Canadian Centre for Architecture announces the winner of the 2010-2011 James Stirling Memorial Lectures on the City Competition
The Canadian Centre for Architecture (CCA), in collaboration with the Cities Programme of the London School of Economics and Political Science (LSE), announces the recipient of the fourth international competition for the James Stirling Memorial Lectures on the City. The jury selected Professor Gerald Frug, 2010-2011 Stirling Lecturer, for his project entitled “The Architecture of Governance”.
The bi-annual James Stirling Memorial Lectures on the City competition was launched in 2003 to inaugurate a unique forum for the advancement of new critical perspectives on the role of
urban design and urban architecture in the development of cities worldwide. In previousyears, winners have included Robert Mangurian and Mary-Ann Ray (2008-2009), Eyal Weizman (2006-2007) and Teddy Cruz (2004-2005) each of whom successfully navigated a competitive screening process. Professor Frug is the first recipient to be nominated for the prize, a trial by the organizers to widen the field of competition and to reduce barriers to eligibility.
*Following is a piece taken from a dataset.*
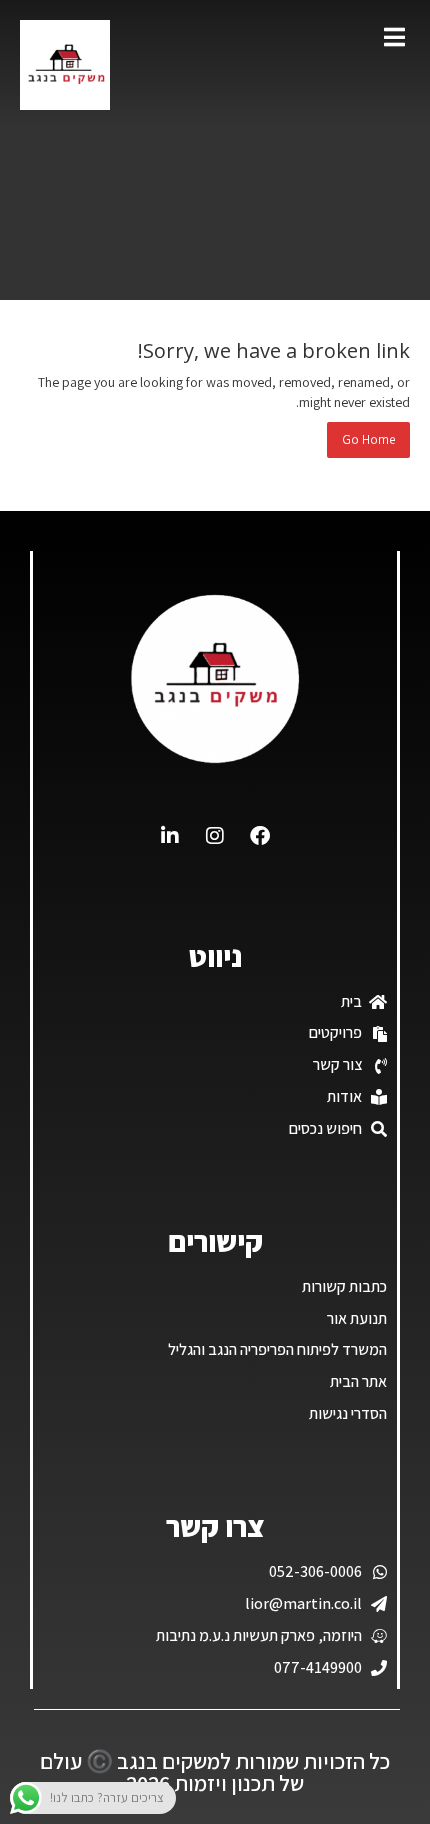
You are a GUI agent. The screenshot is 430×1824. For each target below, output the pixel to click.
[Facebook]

Unlike previous editions of the Stirling Prize, this jury did not select the winner on the basis of an open competitive process, but decided unanimously to give the award to Professor Frug on the basis of the excellence of his research and writings on urban governance and the relevance of his proposed lecture to the current debate on the future of the city in the 21st century.
Professor Frug is the Louis D. Brandeis Professor of Law at Harvard Law School. He is the leading expert on the legal structure of urban governance in the United States and is the author of dozens of articles and two important books on the topic: City Making, published in 1999, and City Bound, published in 2009. Professor Frug teaches about urban governance at Harvard Law School in one of the most popular courses in the school. Most of those who teach the subject elsewhere in the United States were his students. Another graduate of the course is President Barack Obama. Prior to his teaching career, Professor Frug had practical experience in dealing with urban issues, serving as Deputy Administrator and, then, as Administrator, of the Health Services Administration of the City of New York. In more recent years, he has lectured on urban governance in cities around the world.
Professor Frug’s proposal “The Architecture of Governance” will analyze the problems facing the organization of cities around the world and will attempt to describe the design of the governance system in a way that makes it recognizable to architects and other designers.
Frug will develop his research project and present the Stirling Lecture on Thursday, October 21, 2010 at the CCA in Montreal, and at the London School of Economics in the Fall of 2011.